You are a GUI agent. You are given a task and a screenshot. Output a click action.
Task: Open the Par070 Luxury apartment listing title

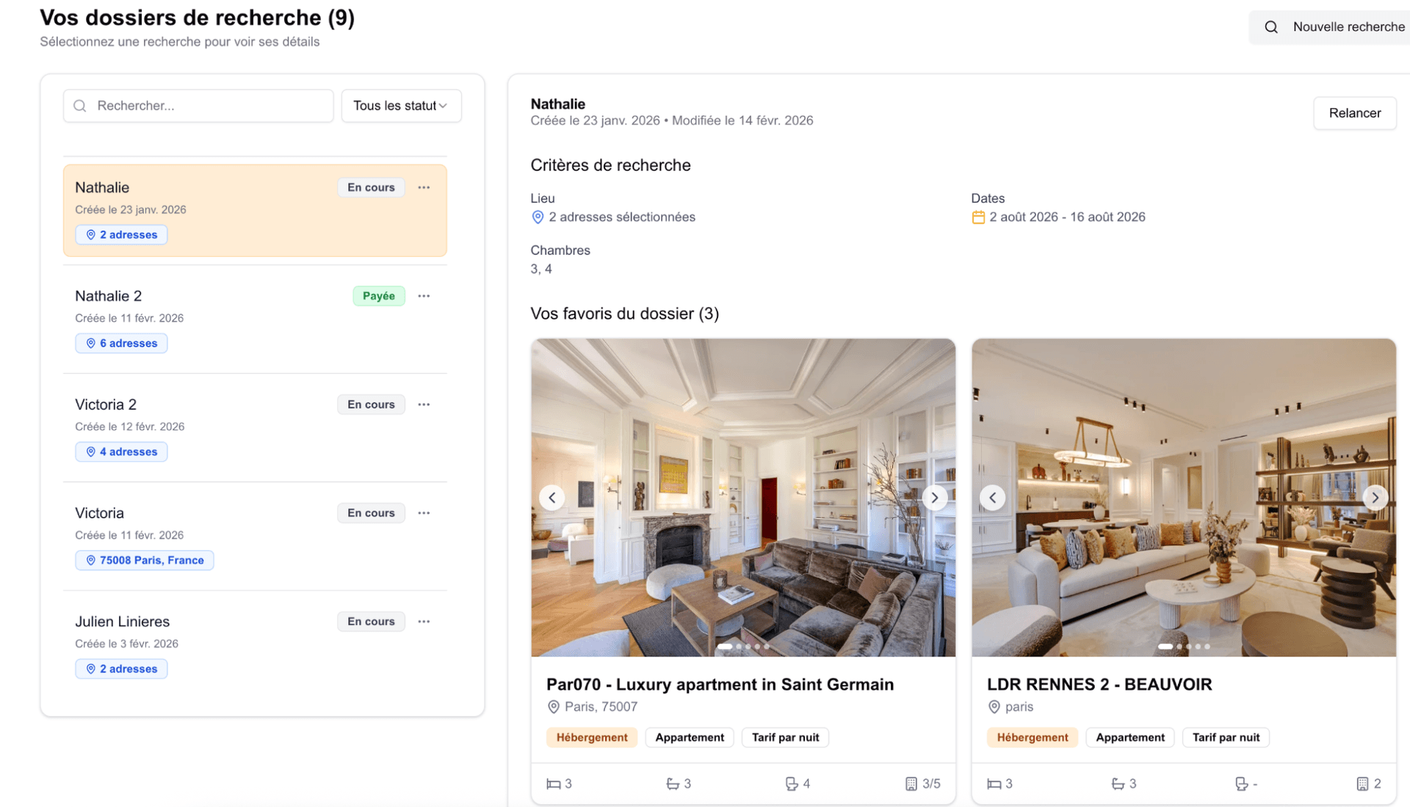coord(720,684)
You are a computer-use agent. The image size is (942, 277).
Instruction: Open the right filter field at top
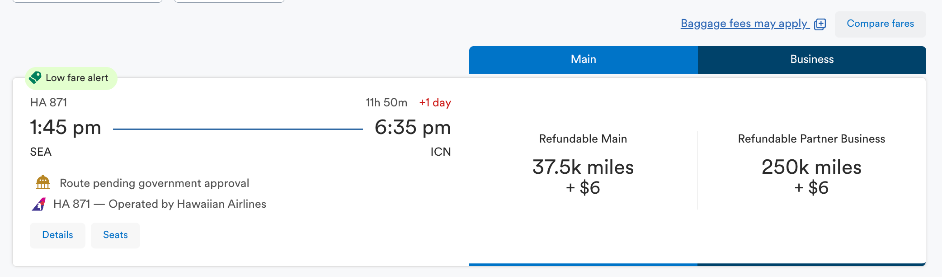click(x=229, y=1)
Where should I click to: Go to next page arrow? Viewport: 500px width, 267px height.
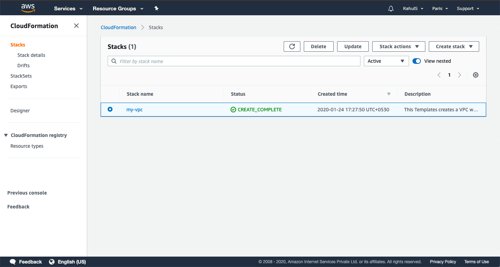[x=459, y=75]
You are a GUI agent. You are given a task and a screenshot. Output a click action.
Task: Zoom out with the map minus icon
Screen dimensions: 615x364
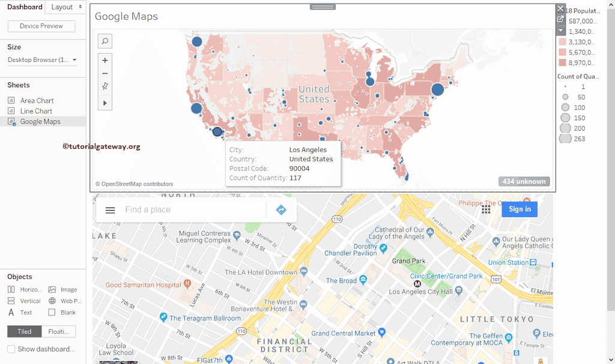click(x=105, y=73)
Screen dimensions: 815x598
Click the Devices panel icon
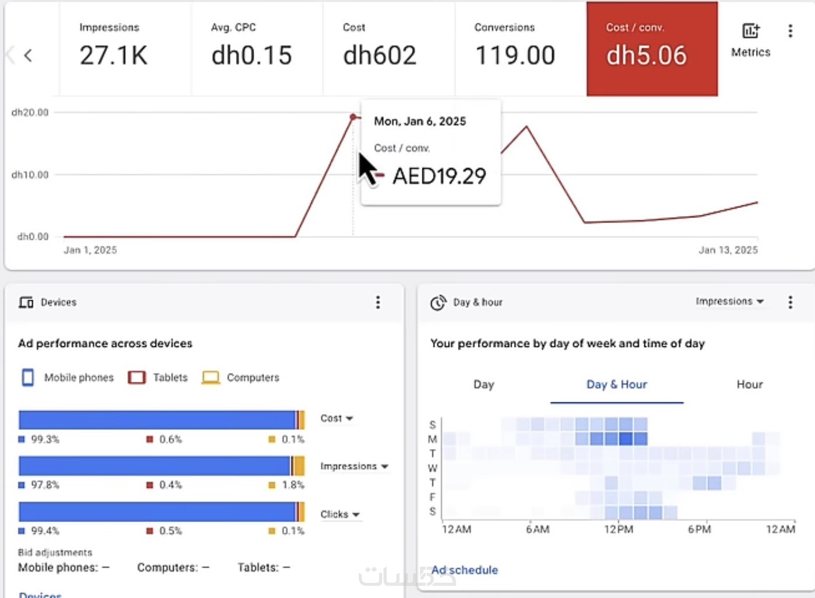(26, 302)
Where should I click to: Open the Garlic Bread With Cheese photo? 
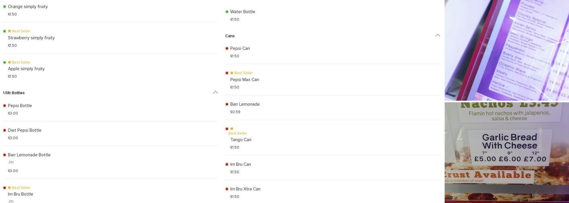pyautogui.click(x=506, y=153)
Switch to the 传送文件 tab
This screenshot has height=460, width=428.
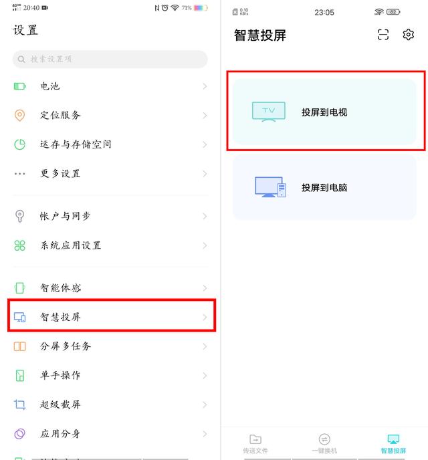[x=255, y=443]
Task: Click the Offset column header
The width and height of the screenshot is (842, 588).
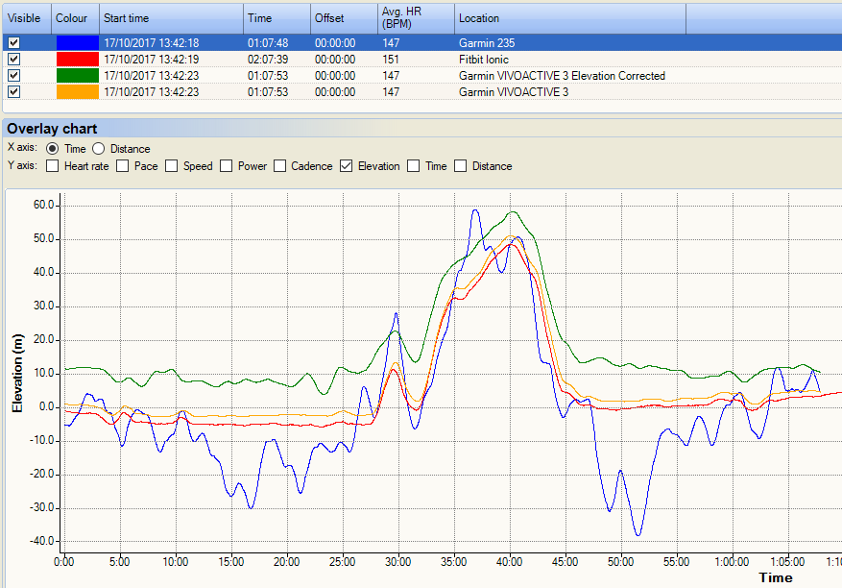Action: click(x=342, y=18)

□ □ □ □ □

WHAT YOU SHOULD DO: Transcribe every entry exactly, omitting pictures.

ANSWER SECTION:
You are a GUI agent. You are given a task and a screenshot. Output a click action.
Task: Open the Par070 Luxury apartment listing title

coord(720,684)
You are a computer-use agent. The image size is (942, 277).
Instruction: Open the right filter field at top
click(x=229, y=1)
Where should I click to: Go to next page arrow? Viewport: 500px width, 267px height.
[x=459, y=75]
You are a GUI agent. You are given a task and a screenshot. Output a click action.
Task: Zoom out with the map minus icon
Screen dimensions: 615x364
click(x=105, y=73)
Screen dimensions: 815x598
Click the Devices panel icon
(26, 302)
Where should I click to: Open the Garlic Bread With Cheese photo? 
pyautogui.click(x=506, y=153)
Switch to the 传送文件 tab
This screenshot has height=460, width=428.
[x=255, y=443]
Task: Click the Offset column header
The width and height of the screenshot is (842, 588).
Action: click(x=342, y=18)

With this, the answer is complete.